Ганины подруги и Ганя вместе с ними поначалу пели грустные украинские песни. И про вербу рясну, что стояла в огороде и под которой ждала, своего милого девка красна. И про Галю, которая прогоняла голубей, чтоб «вони не гулы вокруг хаты» и чтоб «далы козаку поспаты». И про черную хмару, которая надвигалась и грозила какой-то страшной бедой. И про то, как куковала зозуля и как маялись душой вольные молодые казаки, полоненные турецким султаном. И про то, як «реве та стогне Днипр широкий». И про какого-то Морозенку, о ком «вся Вкраина плаче». И про многое другое.
Серьга слушал, и сердце его старое словно бы плавилось в груди. Глаза набухли влагой. Он смаргивал ее реденькими ресницами, чуть заметными в покрасневшем веке.
Потом девчата – все они оказались из одного звена, свекловоды – переглянулись, прыснули смехом и, подмигивая Серьгиному свату, который был бригадиром на селе, начали петь на мотив «Борозоньки» вызывающе-озорную, сочиненную, видать, одной из этих певуний, может быть Ганею, для клубной самодеятельности, песню.
Ой копала буряки, —
запела Ганя своим чуть глуховатым, мягким голосом. Подруги поддержали дружно, продолжая подмигивать Ганиному батьке:
Ой, копала буряки,
Ой, копала буряки,
Котри краше на боки.
Ой, копала буряки,
Котри краше на боки.
Серьгин сват подмигнул ему: пойдем, оставим, мол, их, что тут слушать? Но девчата упредили его. Одна, самая веселая и голосистая, подсела к ним, крепко ухватила Ганиного батьку за руку и не отпускала ее до тех пор, пока песня не закончилась.
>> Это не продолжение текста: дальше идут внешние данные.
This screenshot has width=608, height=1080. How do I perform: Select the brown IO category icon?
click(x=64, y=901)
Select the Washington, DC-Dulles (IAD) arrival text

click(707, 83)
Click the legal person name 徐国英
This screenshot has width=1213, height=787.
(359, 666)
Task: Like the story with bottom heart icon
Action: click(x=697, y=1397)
Ганя, разрумянившаяся, искрясь вся, блестя своими вишневыми счастливыми глазами, продолжала невозмутимо:
Все до дому поносила,
Все до дому поносила...
Подруги взрывались еще задорнее:
Все до дому поносила,
Горилочки наварила.
Ганя продолжала, украдкой взглядывая на отца:
Горилочки наварила,
Горилочки наварила...
Девчата – радостно и озорно:
Горилочки наварила,
Бригадира пригласила.
Ганин батька в этом месте сделал отчаянный рывок, но так и не смог высвободиться из цепких, молодых рук веселой и голосистой дивчины. Она продолжала вместе с Ганей, не выпуская хозяина из своих рук:
Бригадир, голова,
Бригадир, голова...
Девчата брызнули своими свежими голосами ядрено и лукаво:
Бригадир, голова,
Та з района було два.
Видя, что не один он приглашен, а и голова, да еще и двое из района, Ганин батька повеселел, толкнул Серьгу в бок и расхохотался так, что задрожали окна, а увивавшийся у его ног котенок нырнул под кровать и теперь светил оттуда испуганным зеленоватым огоньком.
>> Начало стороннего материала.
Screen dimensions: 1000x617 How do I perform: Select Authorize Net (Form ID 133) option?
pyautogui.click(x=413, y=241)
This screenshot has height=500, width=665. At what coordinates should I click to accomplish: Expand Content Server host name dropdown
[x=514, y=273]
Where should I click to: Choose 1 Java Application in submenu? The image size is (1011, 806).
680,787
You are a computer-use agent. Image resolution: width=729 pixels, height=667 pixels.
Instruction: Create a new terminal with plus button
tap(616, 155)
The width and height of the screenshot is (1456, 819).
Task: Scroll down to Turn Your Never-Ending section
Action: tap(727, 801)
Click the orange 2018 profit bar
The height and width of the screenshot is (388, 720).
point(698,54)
Девчата – еще беспощаднее:
Боны пилы, выпивалы,
Боны пилы, выпивалы,
Боны пилы, выпивалы,
Горилочку выхвалялы...
Ганя – своим грудным, спокойным голосом:
Твоя ланка – пятисотка,
Твоя ланка – пятисотка...
Хор – с еще большим вызовом:
Твоя ланка – пятисотка,
Тай горилочка солодка.
Ганя – сквозь смех, брызжущий, неудержимый:
А соседка не така...
Подруги – от всех, что называется, щедрот:
А соседка не така...
Бо не крала буряка...
Только теперь сваты, сопровождаемые дружным девичьим хохотом, могли выйти в другую комнату и потолковать там без всяких помех о будущей жизни молодых.
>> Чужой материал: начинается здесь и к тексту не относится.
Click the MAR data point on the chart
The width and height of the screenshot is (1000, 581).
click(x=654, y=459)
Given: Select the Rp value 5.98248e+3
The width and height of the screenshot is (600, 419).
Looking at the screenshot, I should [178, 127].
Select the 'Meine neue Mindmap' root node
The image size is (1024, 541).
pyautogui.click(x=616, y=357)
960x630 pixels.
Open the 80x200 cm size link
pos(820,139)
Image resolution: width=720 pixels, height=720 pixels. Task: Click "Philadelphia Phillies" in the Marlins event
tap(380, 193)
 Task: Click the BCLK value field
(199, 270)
Через двое суток Серьга Волгушов привез внука и невестку в Выселки. Как и надеялся он, бабка недолго поджимала губы в ревнивой своей подозрительности. Ганя, не замечая за ней ничего такого, обняла, расцеловала, обласкала в первую же минуту и в тот же день стала роднее дочери. Расцветшее улыбкой старое лицо Матрены сняло лучиками золотых морщин. Не вытерпела, понесла, посветила этими лучинками по селу, не в силах скрыть великой радости и гордости своей.